Senior policy-maker: Fed rate hike is overdue, given improvements in job market

James Bullard, head of the Reserve Bank of St Louis, told the Financial Times that the Federal Reserve risked holding fire too long on rate hikes given the plunging unemployment rate and that even after the central bank starts tightening, monetary policy will remain easy by normal standards.
In February US employers added 295,000 jobs, as data released on Friday showed, in defiance of bad
weather, and the unemployment rate fell to 5.5 per cent, the lowest
level since 2008, triggering a spike in bond yields and the dollar.
Mr Bullard noticed that by autumn the rate of unemployment should be below 5 per cent — near levels it had last seen in the “bubble years” of the 1990s and 2000s.
Even
if the central bank lifts rates as soon as June, it was more
or less guaranteeing what would traditionally be called “very easy
monetary policy” over the next two years because hikes would be gradual
and data-dependent.
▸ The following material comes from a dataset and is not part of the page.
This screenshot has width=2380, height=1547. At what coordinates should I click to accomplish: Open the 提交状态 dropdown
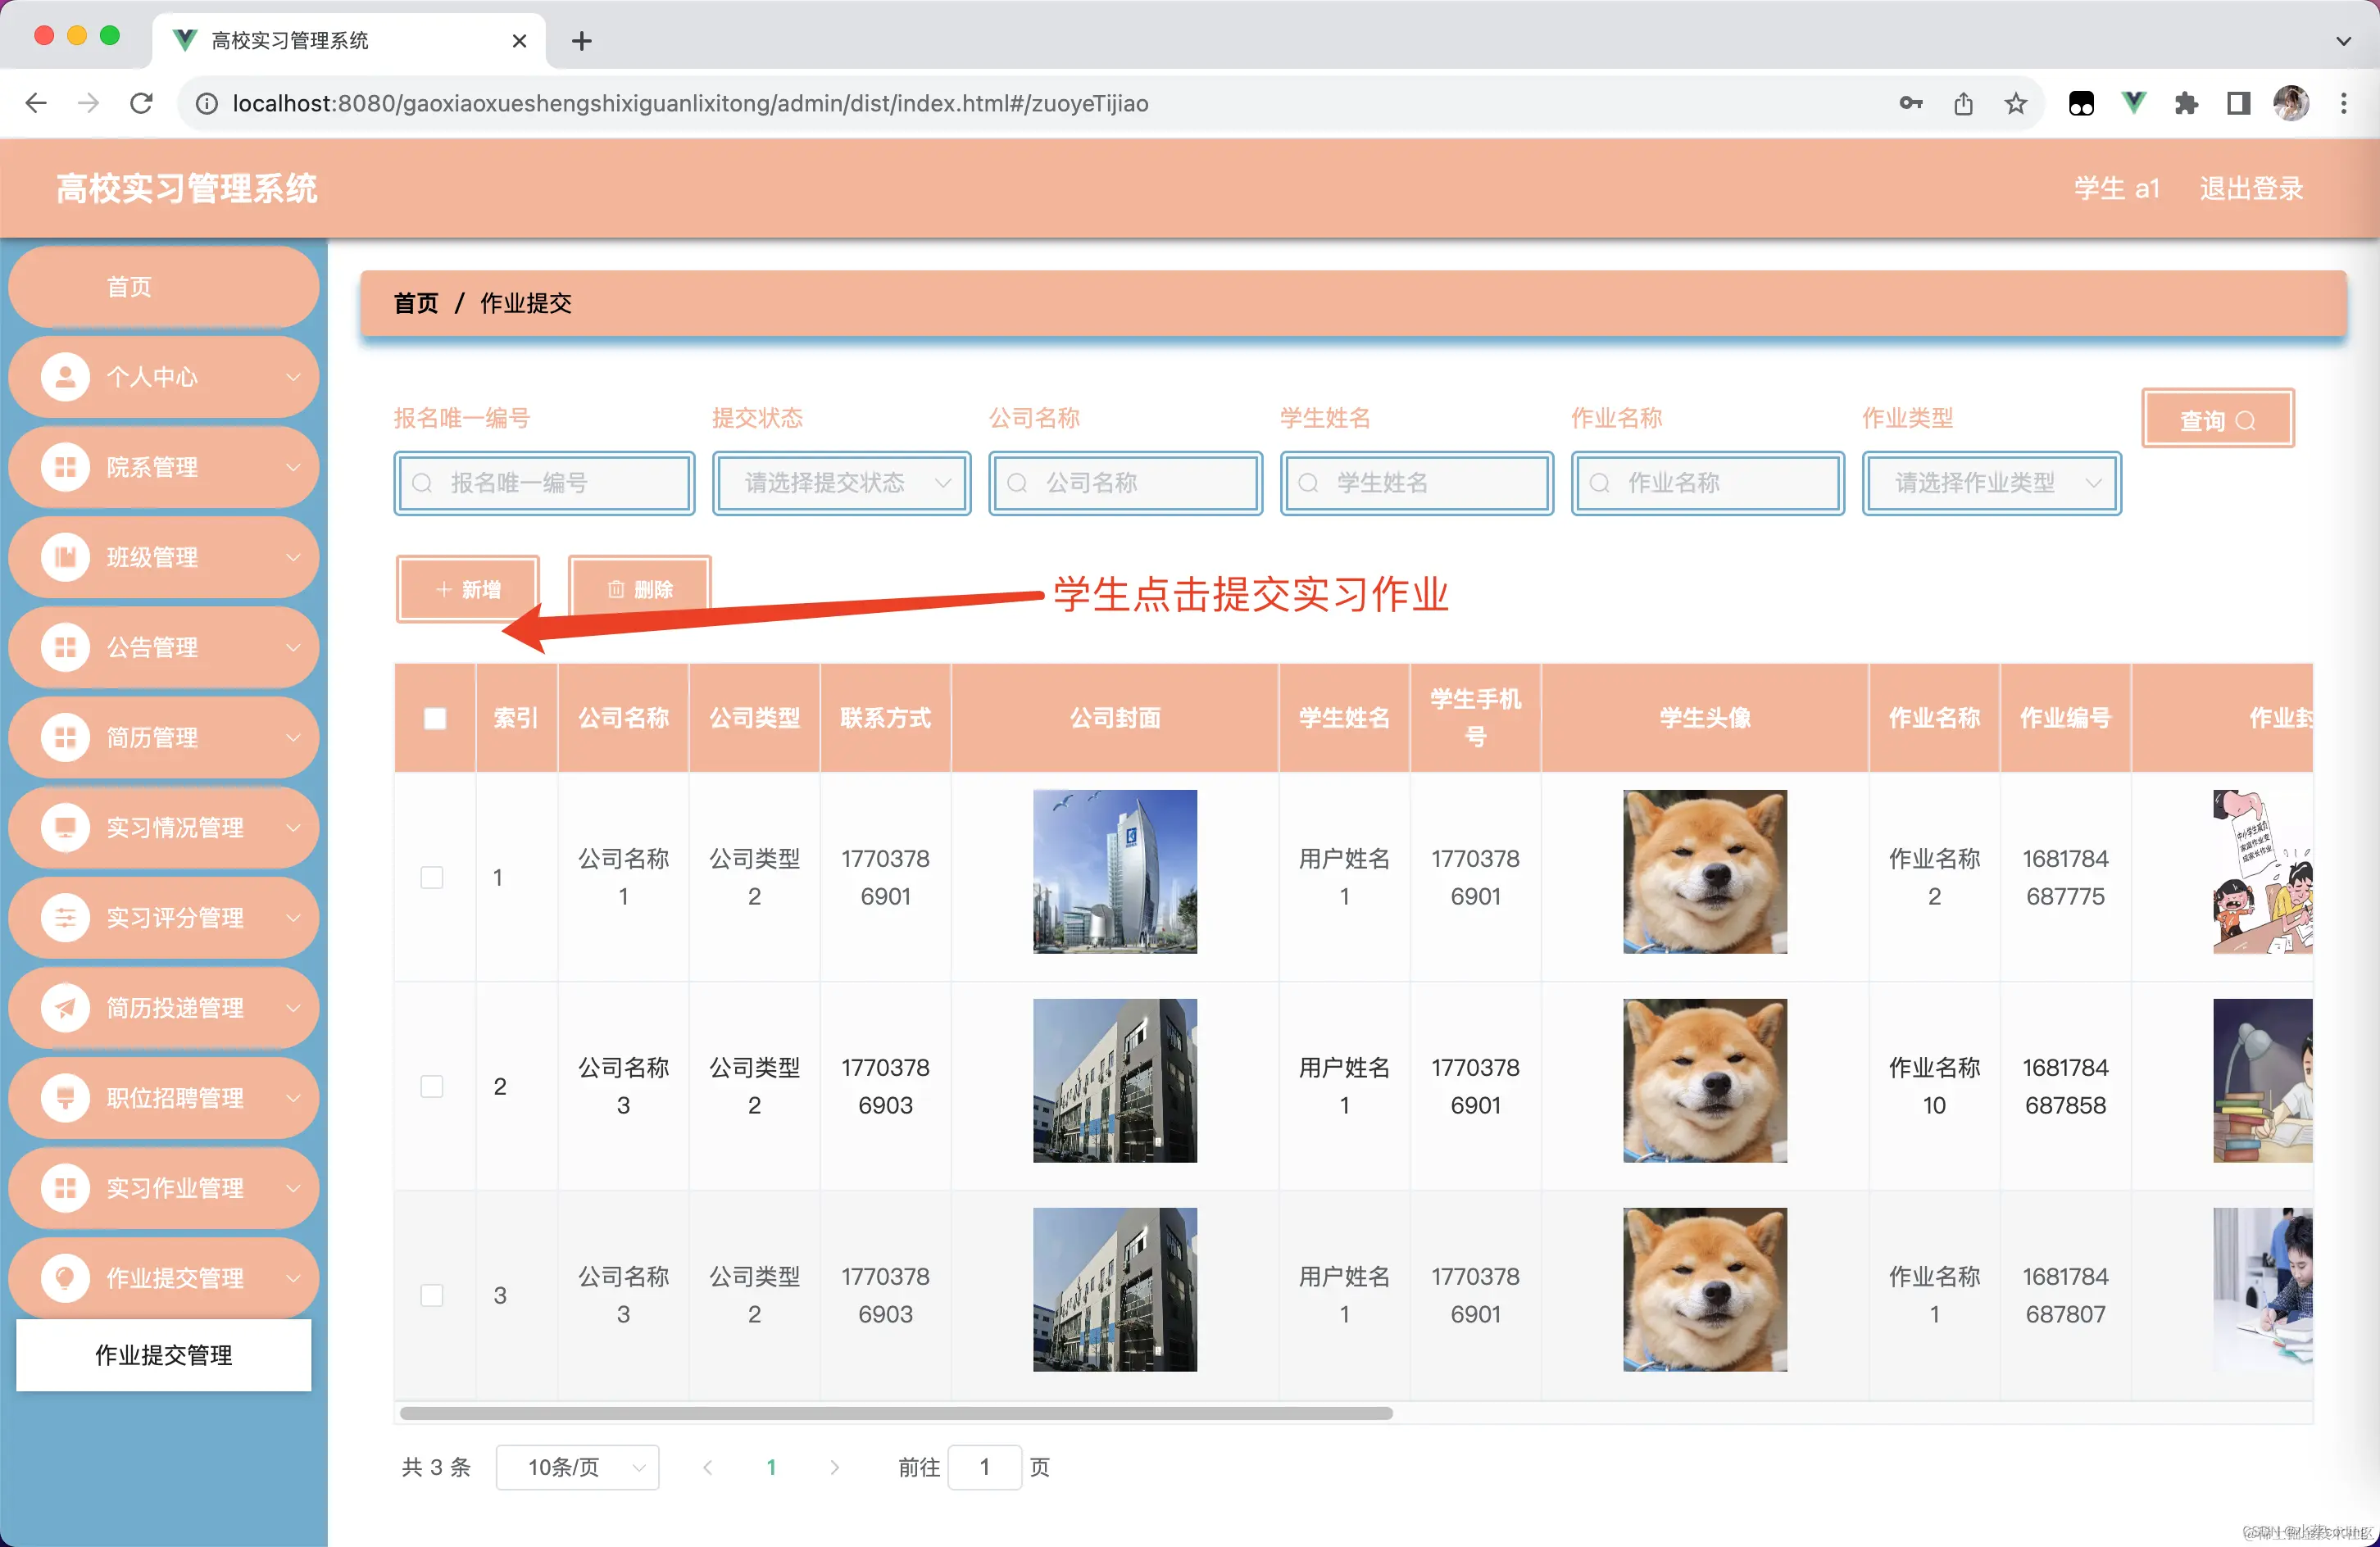click(x=841, y=483)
This came at a time of a “rapidly improving situation” in the
economy.
“I think we have to move now or soon, in order to be in the right position as the economy continues to evolve,” he said.
Mr Bullard was concerned that investors are understating the likely
upward path of interest rates compared with the Fed policy makers’ own
forecasts. The sharp move in bond yields following the jobs report on
Friday showed how “abrupt this kind of thing can be”, he warned.
“It
would be an improvement if the Fed and the markets were more or less on
the same page about how this is going to evolve going forward. We are
not there today.”
He referred to 1994, when the Fed provoked a bond market rout by surprising traders with sharp rate hikes. “It was a very volatile period because markets were out of sync with what the Committee had in mind in terms of the normalisation of rates,” he said. “If we could smooth out that process some I think that would be good, and not get into the situation where we have to make very aggressive moves in order to catch up.”
While some analysts have urged the Fed to hold fire on
rates until there is a stronger rise in wages, Mr Bullard disagreed. He argued that wages were a lagging indicator, not a leading indicator
of inflation
outcomes. Current earnings growth should not be
compared with the performance of the 1990s, when there was much higher
productivity growth.
“With this kind of improvement in labour markets surely wage growth is not that far behind,” he noticed.